Collected data
/---

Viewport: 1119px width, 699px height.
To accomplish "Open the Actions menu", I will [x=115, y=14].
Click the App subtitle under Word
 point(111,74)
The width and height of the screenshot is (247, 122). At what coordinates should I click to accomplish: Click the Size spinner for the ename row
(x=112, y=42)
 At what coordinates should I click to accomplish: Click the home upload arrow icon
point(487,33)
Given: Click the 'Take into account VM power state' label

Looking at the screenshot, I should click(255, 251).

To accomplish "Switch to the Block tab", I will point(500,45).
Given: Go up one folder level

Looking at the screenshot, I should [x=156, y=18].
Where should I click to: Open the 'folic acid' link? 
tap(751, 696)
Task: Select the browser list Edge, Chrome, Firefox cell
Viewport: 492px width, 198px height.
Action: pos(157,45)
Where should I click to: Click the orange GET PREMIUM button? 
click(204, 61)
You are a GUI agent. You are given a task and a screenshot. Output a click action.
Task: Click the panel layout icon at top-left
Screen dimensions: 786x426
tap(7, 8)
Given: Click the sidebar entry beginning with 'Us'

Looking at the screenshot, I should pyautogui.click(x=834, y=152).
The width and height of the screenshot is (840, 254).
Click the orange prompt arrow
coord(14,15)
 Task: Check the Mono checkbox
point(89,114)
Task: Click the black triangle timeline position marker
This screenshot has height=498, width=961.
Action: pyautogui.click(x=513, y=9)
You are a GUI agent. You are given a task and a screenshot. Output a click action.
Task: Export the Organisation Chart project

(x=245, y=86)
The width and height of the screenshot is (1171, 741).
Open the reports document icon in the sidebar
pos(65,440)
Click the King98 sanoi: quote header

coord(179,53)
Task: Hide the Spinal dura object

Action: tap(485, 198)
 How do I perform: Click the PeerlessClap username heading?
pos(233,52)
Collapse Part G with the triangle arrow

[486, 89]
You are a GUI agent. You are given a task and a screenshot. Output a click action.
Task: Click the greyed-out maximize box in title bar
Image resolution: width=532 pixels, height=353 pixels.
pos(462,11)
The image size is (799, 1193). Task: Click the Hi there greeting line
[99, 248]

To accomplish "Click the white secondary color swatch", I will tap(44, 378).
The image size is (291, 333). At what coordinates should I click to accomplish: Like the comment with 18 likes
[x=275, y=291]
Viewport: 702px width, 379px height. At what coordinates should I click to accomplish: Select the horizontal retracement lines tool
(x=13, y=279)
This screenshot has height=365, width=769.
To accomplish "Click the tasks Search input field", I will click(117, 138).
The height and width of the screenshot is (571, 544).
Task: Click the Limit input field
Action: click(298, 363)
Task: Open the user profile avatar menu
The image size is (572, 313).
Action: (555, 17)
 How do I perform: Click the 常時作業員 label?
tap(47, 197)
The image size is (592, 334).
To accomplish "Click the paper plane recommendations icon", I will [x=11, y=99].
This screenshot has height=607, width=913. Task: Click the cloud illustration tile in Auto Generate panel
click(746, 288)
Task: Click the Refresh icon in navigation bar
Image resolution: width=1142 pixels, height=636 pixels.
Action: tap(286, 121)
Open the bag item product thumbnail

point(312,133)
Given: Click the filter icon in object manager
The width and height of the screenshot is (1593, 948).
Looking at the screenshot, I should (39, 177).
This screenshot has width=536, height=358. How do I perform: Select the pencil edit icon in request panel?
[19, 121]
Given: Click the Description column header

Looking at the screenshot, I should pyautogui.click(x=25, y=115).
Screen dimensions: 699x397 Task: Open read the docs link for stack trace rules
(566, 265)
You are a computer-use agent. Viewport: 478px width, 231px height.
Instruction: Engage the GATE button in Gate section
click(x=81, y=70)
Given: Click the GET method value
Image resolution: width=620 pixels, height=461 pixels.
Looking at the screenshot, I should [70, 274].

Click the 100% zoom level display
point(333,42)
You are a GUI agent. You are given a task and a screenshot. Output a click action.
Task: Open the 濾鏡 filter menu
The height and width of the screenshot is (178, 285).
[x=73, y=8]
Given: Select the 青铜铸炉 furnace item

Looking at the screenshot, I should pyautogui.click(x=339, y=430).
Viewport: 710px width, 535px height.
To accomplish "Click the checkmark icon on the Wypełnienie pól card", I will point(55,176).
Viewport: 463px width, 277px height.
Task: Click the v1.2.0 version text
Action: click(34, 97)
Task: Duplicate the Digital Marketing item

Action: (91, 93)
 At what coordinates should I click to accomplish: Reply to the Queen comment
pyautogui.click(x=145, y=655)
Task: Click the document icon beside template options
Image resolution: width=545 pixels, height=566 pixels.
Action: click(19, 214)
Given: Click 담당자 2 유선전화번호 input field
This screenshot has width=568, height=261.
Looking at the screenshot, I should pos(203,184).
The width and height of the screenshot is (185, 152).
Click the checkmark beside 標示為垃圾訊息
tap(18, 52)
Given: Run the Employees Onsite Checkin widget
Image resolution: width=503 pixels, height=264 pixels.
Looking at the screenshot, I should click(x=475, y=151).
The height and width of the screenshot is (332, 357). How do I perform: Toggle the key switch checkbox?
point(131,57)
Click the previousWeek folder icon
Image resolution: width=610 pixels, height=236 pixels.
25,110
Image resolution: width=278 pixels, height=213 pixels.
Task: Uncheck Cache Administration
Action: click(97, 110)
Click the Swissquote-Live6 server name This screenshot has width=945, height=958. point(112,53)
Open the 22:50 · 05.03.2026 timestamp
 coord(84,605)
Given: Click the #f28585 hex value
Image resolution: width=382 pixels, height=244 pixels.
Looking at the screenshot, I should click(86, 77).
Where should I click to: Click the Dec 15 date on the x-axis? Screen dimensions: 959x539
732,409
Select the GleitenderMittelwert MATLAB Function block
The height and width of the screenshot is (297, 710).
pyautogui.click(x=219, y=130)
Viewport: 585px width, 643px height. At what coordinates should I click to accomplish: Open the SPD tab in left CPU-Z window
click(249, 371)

\---

BRIEF: Could you copy out the data in full, exactly as it is written?

FINISHED EXERCISE:
Viewport: 1119px width, 699px height.
To accomplish "Open the Actions menu", I will [x=115, y=14].
Click the App subtitle under Word
 point(111,74)
The width and height of the screenshot is (247, 122). At what coordinates should I click to accomplish: Click the Size spinner for the ename row
(x=112, y=42)
 At what coordinates should I click to accomplish: Click the home upload arrow icon
point(487,33)
Given: Click the 'Take into account VM power state' label

Looking at the screenshot, I should click(255, 251).

To accomplish "Switch to the Block tab", I will point(500,45).
Given: Go up one folder level

Looking at the screenshot, I should [x=156, y=18].
Where should I click to: Open the 'folic acid' link? 
tap(751, 696)
Task: Select the browser list Edge, Chrome, Firefox cell
Viewport: 492px width, 198px height.
Action: pos(157,45)
Where should I click to: Click the orange GET PREMIUM button? 
click(204, 61)
You are a GUI agent. You are given a task and a screenshot. Output a click action.
Task: Click the panel layout icon at top-left
Screen dimensions: 786x426
tap(7, 8)
Given: Click the sidebar entry beginning with 'Us'

Looking at the screenshot, I should pyautogui.click(x=834, y=152).
The width and height of the screenshot is (840, 254).
Click the orange prompt arrow
coord(14,15)
 Task: Check the Mono checkbox
point(89,114)
Task: Click the black triangle timeline position marker
This screenshot has height=498, width=961.
Action: pyautogui.click(x=513, y=9)
You are a GUI agent. You are given a task and a screenshot. Output a click action.
Task: Export the Organisation Chart project

(x=245, y=86)
The width and height of the screenshot is (1171, 741).
Open the reports document icon in the sidebar
pos(65,440)
Click the King98 sanoi: quote header

coord(179,53)
Task: Hide the Spinal dura object

Action: tap(485, 198)
 How do I perform: Click the PeerlessClap username heading?
pos(233,52)
Collapse Part G with the triangle arrow

[486, 89]
You are a GUI agent. You are given a task and a screenshot. Output a click action.
Task: Click the greyed-out maximize box in title bar
Image resolution: width=532 pixels, height=353 pixels.
pos(462,11)
The image size is (799, 1193). Task: Click the Hi there greeting line
[99, 248]

To accomplish "Click the white secondary color swatch", I will tap(44, 378).
The image size is (291, 333). At what coordinates should I click to accomplish: Like the comment with 18 likes
[x=275, y=291]
Viewport: 702px width, 379px height. At what coordinates should I click to accomplish: Select the horizontal retracement lines tool
(x=13, y=279)
This screenshot has height=365, width=769.
To accomplish "Click the tasks Search input field", I will click(117, 138).
The height and width of the screenshot is (571, 544).
Task: Click the Limit input field
Action: click(298, 363)
Task: Open the user profile avatar menu
The image size is (572, 313).
Action: (555, 17)
 How do I perform: Click the 常時作業員 label?
tap(47, 197)
The image size is (592, 334).
To accomplish "Click the paper plane recommendations icon", I will [x=11, y=99].
This screenshot has height=607, width=913. Task: Click the cloud illustration tile in Auto Generate panel
click(746, 288)
Task: Click the Refresh icon in navigation bar
Image resolution: width=1142 pixels, height=636 pixels.
Action: tap(286, 121)
Open the bag item product thumbnail

point(312,133)
Given: Click the filter icon in object manager
The width and height of the screenshot is (1593, 948).
Looking at the screenshot, I should (39, 177).
This screenshot has width=536, height=358. How do I perform: Select the pencil edit icon in request panel?
[19, 121]
Given: Click the Description column header

Looking at the screenshot, I should pyautogui.click(x=25, y=115).
Screen dimensions: 699x397 Task: Open read the docs link for stack trace rules
(566, 265)
You are a computer-use agent. Viewport: 478px width, 231px height.
Instruction: Engage the GATE button in Gate section
click(x=81, y=70)
Given: Click the GET method value
Image resolution: width=620 pixels, height=461 pixels.
Looking at the screenshot, I should [70, 274].

Click the 100% zoom level display
point(333,42)
You are a GUI agent. You are given a task and a screenshot. Output a click action.
Task: Open the 濾鏡 filter menu
The height and width of the screenshot is (178, 285).
[x=73, y=8]
Given: Select the 青铜铸炉 furnace item

Looking at the screenshot, I should pyautogui.click(x=339, y=430).
Viewport: 710px width, 535px height.
To accomplish "Click the checkmark icon on the Wypełnienie pól card", I will point(55,176).
Viewport: 463px width, 277px height.
Task: Click the v1.2.0 version text
Action: click(34, 97)
Task: Duplicate the Digital Marketing item

Action: (91, 93)
 At what coordinates should I click to accomplish: Reply to the Queen comment
pyautogui.click(x=145, y=655)
Task: Click the document icon beside template options
Image resolution: width=545 pixels, height=566 pixels.
Action: click(19, 214)
Given: Click 담당자 2 유선전화번호 input field
This screenshot has width=568, height=261.
Looking at the screenshot, I should pos(203,184).
The width and height of the screenshot is (185, 152).
Click the checkmark beside 標示為垃圾訊息
tap(18, 52)
Given: Run the Employees Onsite Checkin widget
Image resolution: width=503 pixels, height=264 pixels.
Looking at the screenshot, I should click(x=475, y=151).
The height and width of the screenshot is (332, 357). How do I perform: Toggle the key switch checkbox?
point(131,57)
Click the previousWeek folder icon
Image resolution: width=610 pixels, height=236 pixels.
25,110
Image resolution: width=278 pixels, height=213 pixels.
Task: Uncheck Cache Administration
Action: click(97, 110)
Click the Swissquote-Live6 server name This screenshot has width=945, height=958. point(112,53)
Open the 22:50 · 05.03.2026 timestamp
 coord(84,605)
Given: Click the #f28585 hex value
Image resolution: width=382 pixels, height=244 pixels.
Looking at the screenshot, I should click(86, 77).
Where should I click to: Click the Dec 15 date on the x-axis? Screen dimensions: 959x539
732,409
Select the GleitenderMittelwert MATLAB Function block
The height and width of the screenshot is (297, 710).
pyautogui.click(x=219, y=130)
Viewport: 585px width, 643px height. At what coordinates should I click to accomplish: Open the SPD tab in left CPU-Z window
click(249, 371)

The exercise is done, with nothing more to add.